Kyoto is not the only place where there are shrines and temples to experience the Japanese atmosphere. Let us introduce 10 shrines that are a must see when you come to Tokyo.
1 - Hie Shrine
Hie Shrine is in Nagatacho, the heart of the Japanese government. People say that this shrine offers good luck for business prosperity and the future of a company. This is why politicians and businessmen visit it one after another. In old days, it played the role of guarding the Edo Castle. Since the monkey is the divine messenger of Hie Shrine, stone statues of monkeys are enshrined to the left and right of the worship hall.
2 - Tomioka Hachiman Shrine
This shrine was built in 1627. "Fukagawa Hachiman Festival" held in mid-August has a history of more than 350 years. Every Sunday except for the 3rd, an antique market is held which is visited by a lot of people.
3 - Meiji Shrine
This is the shrine where the Emperor Meiji and the Empress Shoken are enshrined. On the vast site of 700,000 square meters, there is a rich green forest of about 100,000 trees offered from all over Japan, where you can enjoy the nature of the four seasons. Over 3 million people visit the shrine on January 1 to 3 every year, which is the largest number in Japan.
4 - Kanda Myojin Shrine
Kanda Myojin Shrine is within walking distance from Akihabara, the Electric Town popular among tourists. It is an old shrine with a history of about 1300 years. Since warlords prayed for their victory at this shrine and carried out the unification of Japan, people say it brings luck to games and sports. Konosuke Matsushita, the founder of Japan's electronics manufacturers "Panasonic" also continued to worship at this shrine.
5 - Suitengu Shrine
This shrine has been worshiped as the god bestowing safe delivery and children for a long time. "Misuzuobi (baby protecting band)" is a pure cotton cloth of unbleached color for pregnant women to wrap around their stomach to help gently support and protect their babies, taking advantage of the old-fashioned natural texture. In the spring of 2016, it was relocated for renovation.
6 - Ueno Toshogu Shrine
This shrine is at the corner of Ueno Park, enshrining warlords that opened the Tokugawa shogunate, which ruled Japan for 400 years. It has various things to see such as a stone torii gate which was designated as an important cultural property, grand lanterns lining the approach, and the golden shrine.

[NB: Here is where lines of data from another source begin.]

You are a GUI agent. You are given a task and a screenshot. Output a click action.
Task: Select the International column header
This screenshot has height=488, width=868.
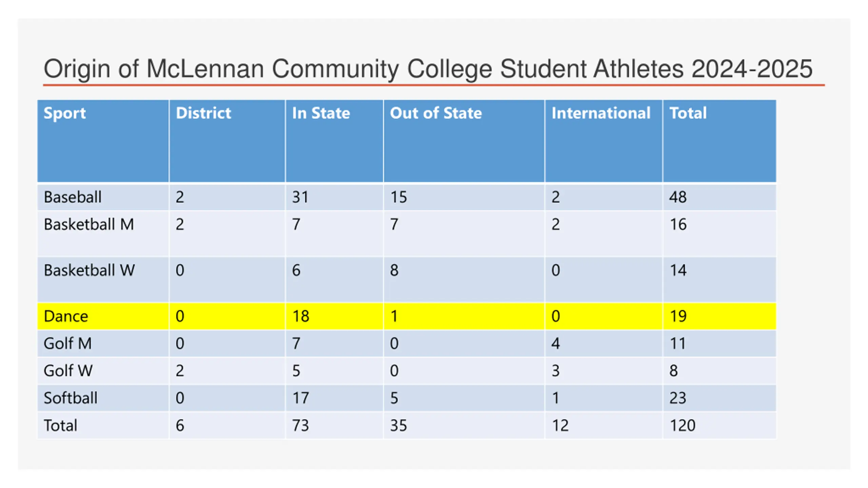(604, 141)
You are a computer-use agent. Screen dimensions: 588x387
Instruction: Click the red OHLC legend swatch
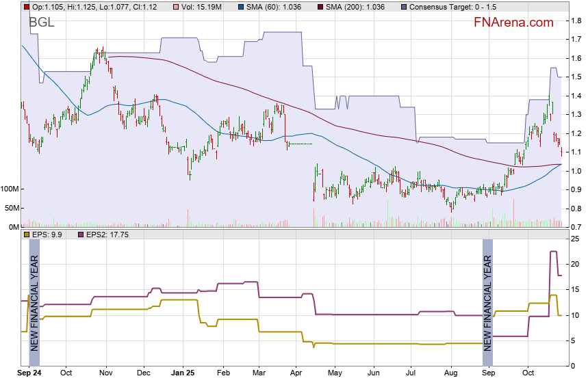[27, 6]
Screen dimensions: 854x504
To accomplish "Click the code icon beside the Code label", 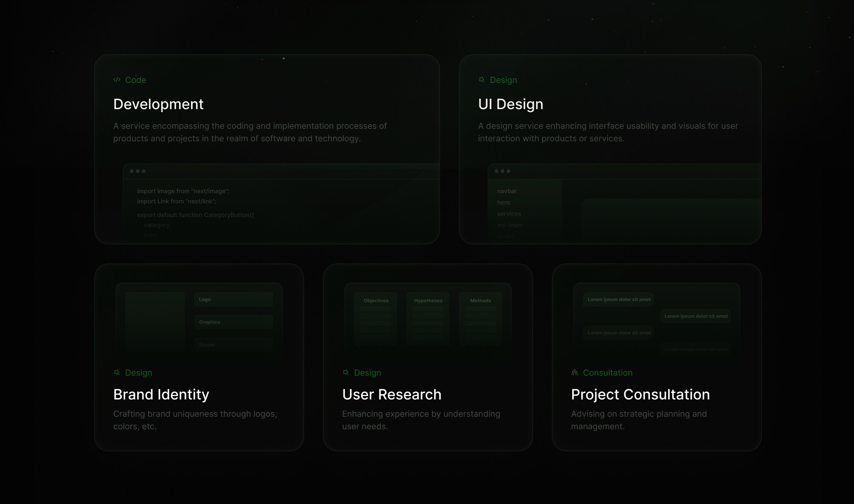I will (x=116, y=80).
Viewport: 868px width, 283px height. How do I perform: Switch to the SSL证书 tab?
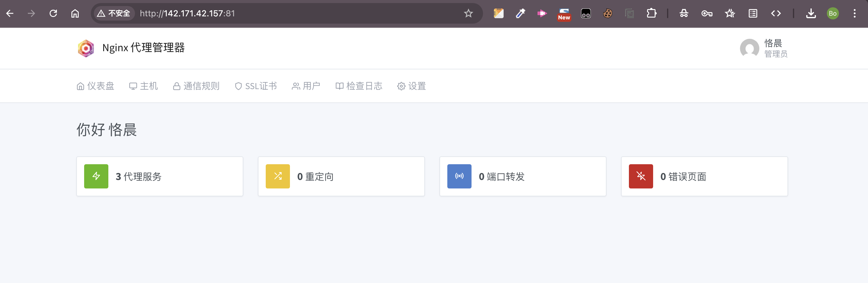tap(256, 86)
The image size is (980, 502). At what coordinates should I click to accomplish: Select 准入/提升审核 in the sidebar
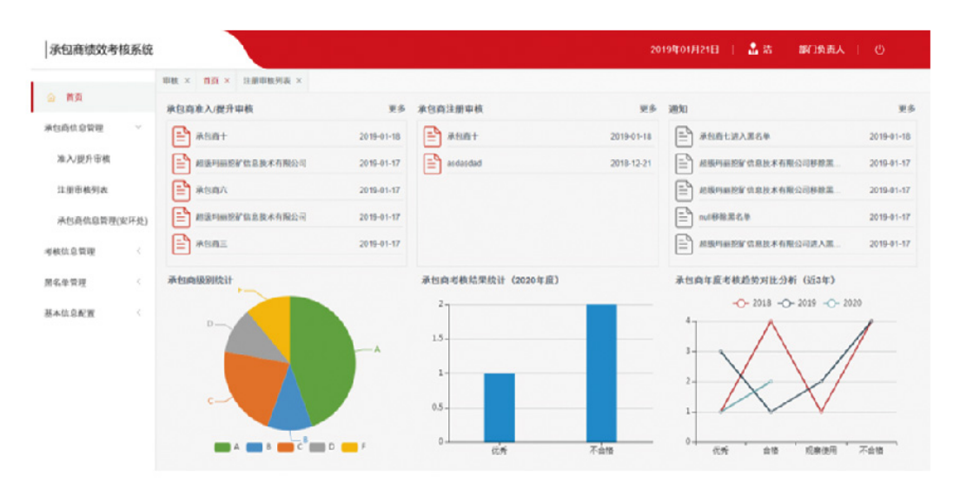coord(83,159)
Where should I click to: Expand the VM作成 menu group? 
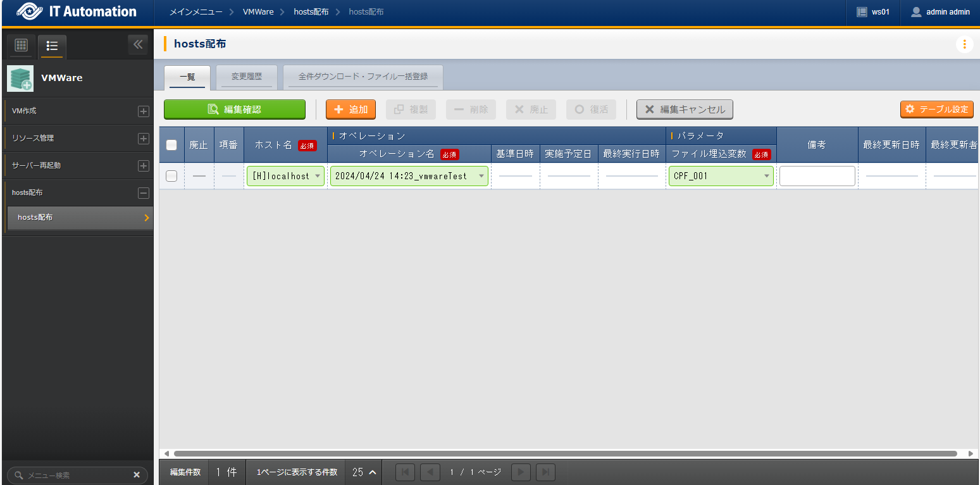click(144, 111)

9-88, Uenokouen, Taitou-ku, Tokyo, 110-0007
Ueno Station （Hokkaido Shinkansen Line / Tohoku Shinkansen Line / Akita Shinkansen Line / Yamagata Shinkansen Line / Joetsu Shinkansen Line / Hokuriku Shinkansen Line / JR Keihin-Tohoku Line / JR Yamanote Line / JR Tohoku Main Line / JR Utsunomiya Line / JR Takasaki Line / JR Joban Line / Tokyo Metro Ginza Line / Tokyo Metro Hibiya Line）
5 minutes on foot
- Phone Number 03-3822-3455
- Address 9-88, Uenokouen, Taitou-ku, Tokyo, 110-0007
7 - Nezu Shrine
A shrine of gods that appears in the mythology of Japan, with a history of 1900 years. Seven buildings on the grounds of the shrine are designated Important Cultural Properties of Japan. You can go through "Senbon (thousand) torii", where bright red torii continue like a tunnel.
8 - Akasaka Hikawa Shrine
This shrine has been worshiped as a shrine of good marriage since old days because a god of married couples and cupid god are enshrined. The shrine built by Tokugawa 8th Shogun Yoshimune has remained from the Edo period, and is designated as a cultural property. While it is in Akasaka, the center of Tokyo, there is plenty of nature including a large ginkgo tree of more than 400 years old.
9 - Asakusa Shrine
Asakusa Shrine is the shrine where the three people involved in the founding of Sensoji Temple are enshrined as Gods. "Sanja Matsuri" is a big festival held in May, where 100 portable shrines move through the town of Asakusa. It is popular as a festival where you can feel the atmosphere of Edo. Every year about 1.5 million people come to see it.
10 - Hanazono Shrine
Hanazono Shrine is in Shinjuku, downtown Tokyo. A festival called "Torinoichi (Cock Market)" is held in November every year. It is crowded with about 600,000 people. Stalls stand in line, some deal in "Kazarikumade (decorated rake)" a lucky item of prospering business, and others sell food. It is so heated that you don't feel the coldness of winter.